Lapid was known for his stinging criticisms of the administrations of Marcos Jr. and former President Rodrigo Duterte. In the last broadcast of his “Lapid Fire” commentary program over radio DWBL 1242 on September 30, he discussed the dangers of red-tagging, among other political topics.
The NUJP said Tuesday in a statement that Lapid’s killing is proof that “journalism remains a dangerous profession in the country.”
“That the incident took place in Metro Manila indicates how brazen the perpetrators were, and how authorities have failed to protect journalists as well as ordinary citizens from harm,” it added.
Alternative media network Altermidya said Lapid’s killing is “undoubtedly intended to intimidate journalists critical of the administration.”

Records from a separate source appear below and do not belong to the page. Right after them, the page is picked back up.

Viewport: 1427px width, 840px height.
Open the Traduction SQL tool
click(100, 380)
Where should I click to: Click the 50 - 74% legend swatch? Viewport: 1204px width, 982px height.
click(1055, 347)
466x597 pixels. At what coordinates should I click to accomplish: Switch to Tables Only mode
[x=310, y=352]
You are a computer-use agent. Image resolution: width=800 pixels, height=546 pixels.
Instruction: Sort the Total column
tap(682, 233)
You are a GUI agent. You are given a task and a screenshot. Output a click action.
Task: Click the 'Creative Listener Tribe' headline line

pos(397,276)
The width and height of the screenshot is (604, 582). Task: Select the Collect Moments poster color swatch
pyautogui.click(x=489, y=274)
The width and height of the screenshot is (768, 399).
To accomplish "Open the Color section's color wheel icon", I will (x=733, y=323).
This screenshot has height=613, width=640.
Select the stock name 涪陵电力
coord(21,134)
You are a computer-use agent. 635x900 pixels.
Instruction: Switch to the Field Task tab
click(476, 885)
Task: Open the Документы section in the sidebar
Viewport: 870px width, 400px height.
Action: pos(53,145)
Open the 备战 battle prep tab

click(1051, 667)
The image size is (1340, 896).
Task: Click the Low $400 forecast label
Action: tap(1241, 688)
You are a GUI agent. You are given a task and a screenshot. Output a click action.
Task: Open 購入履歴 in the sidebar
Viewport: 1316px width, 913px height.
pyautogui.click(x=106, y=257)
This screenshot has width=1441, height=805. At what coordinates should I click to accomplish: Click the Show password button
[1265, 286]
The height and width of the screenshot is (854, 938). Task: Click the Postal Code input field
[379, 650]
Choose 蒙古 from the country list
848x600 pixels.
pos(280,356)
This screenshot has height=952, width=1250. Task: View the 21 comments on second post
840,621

“More than sending a chilling effect among journalists, the killing of Lapid is also a signal to other citizens that no one is safe to express his opinion and demand public accountability from the government,” Altermidya said.
It added: “It sends the message that the regime punishes any form of opposition, and that one is safe to exercise their basic right to free expression.”
Sen. Robinhood Padilla, who chairs the Senate panel on public information and mass media, also called Lapid’s killing “an attack on the right to freedom of expression that is enshrined in our Constitution.”
“There is no place for crime in our midst, especially a brutal attack on a Filipino — be it a member of the media, a civilian, or a member of our uniformed personnel,” Padilla said.
Rep. France Castro (ACT Teachers party-list), meanwhile, said Lapid’s killing shows that “the culture of impunity is worsening in the country.”
“It is here that we see that usually justice in our country is only for the rich and powerful, and if you are exposing the truth, you are red-tagged and slandered,” Castro said in Filipino.
Former Vice President Leni Robredo also sent her condolences to Lapid’s loved ones, saying that he is a “great loss.”
“His voice, courage and views during this time that we are up against the outright deception of the people are great losses,” Robredo tweeted.
Much like other groups and personalities who condemned Lapid’s killing, Robredo also called for swift justice for the broadcaster.
“In a truly free society, there should be no space for violence and pressure on our journalists,” she said.